Proceedings from 12th Biennial Meeting of the International Andreas Gruentzig Society: Brazil – 2014
From SESSION 11 – Industry Roundtable
Moderator: Jeff Marshall, MD
Panelists: Sam Conaway, Matt Franklin, Lillian Garcia Palmer, Melissa Gindling, Paul Goodman, David Kallend, Richard Shaw, Jason Struck, Mike Vonesh
Framing the question at hand, what is the state of the current knowledge?
In a rapidly changing world where cost, value and quality are increasingly important, cost effectiveness research needs to be more abundantly integrated into the clinical decision-making processes. This must start with interventional device trial design with embedded cost effectiveness measures and end points so that data can be collected prospectively. The design of these trials often includes a disproportionate number of non-interventional investigators. Even when well-designed cost effectiveness research is performed it is often difficult to get government agencies and payers to actually hear what the data means for payers. Cost alone does not equate to the value of a particular interventional device or strategy. Long-term avoidance of future costs need to be carefully considered when discussing cost and value.
What are the Gaps in the current knowledge?
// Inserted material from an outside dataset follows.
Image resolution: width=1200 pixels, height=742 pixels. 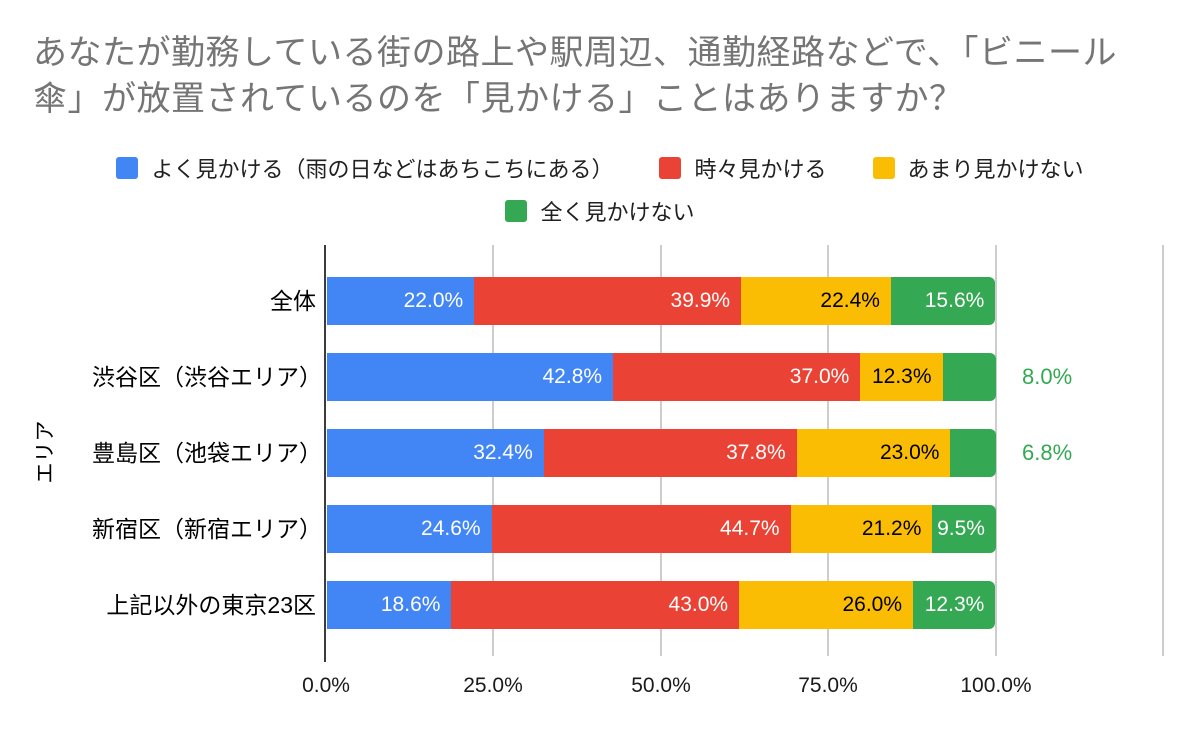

Gaps in the current knowledge include the simple lack of good cost effectiveness data even when the tools exist to collect this data prospectively. There is the difficulty of incremental or iterative changes in technology and how these may affect the value and cost effectiveness of small but meaningful advancements in interventional therapies. The government and payers are concerned that the ultimate number of interventional procedures cannot be estimated with certainty with new devices. This uncertainty in the final expenditure by payers, especially the government, may be in part an impetus to issue non-coverage decisions. Interventionalists from all subspecialties, in general, are not well versed on the methods and tools needed to accurately include cost effectiveness data in interventional trials.
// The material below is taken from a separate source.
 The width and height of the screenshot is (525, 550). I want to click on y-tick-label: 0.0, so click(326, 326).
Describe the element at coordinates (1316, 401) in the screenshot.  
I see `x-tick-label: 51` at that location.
Our Summary and Recommendations:
In the United States and now even to some degree Western Europe, there is a reluctance on government funding agencies (e.g. NIH) to fund such expensive interventional research that includes cost effectiveness data. While we all agree this type of cost effectiveness research should be performed, the key question is who should pay for it? A more collaborative approach including representatives from CMS, the FDA, private payers, patient advocacy groups, industry, clinicians and others should be convened to establish what data and prospectively economic endpoints are most meaningful to be used routinely in interventional device research. These data could then be utilized to establish reimbursement rates based on the value of an individual cardiovascular intervention.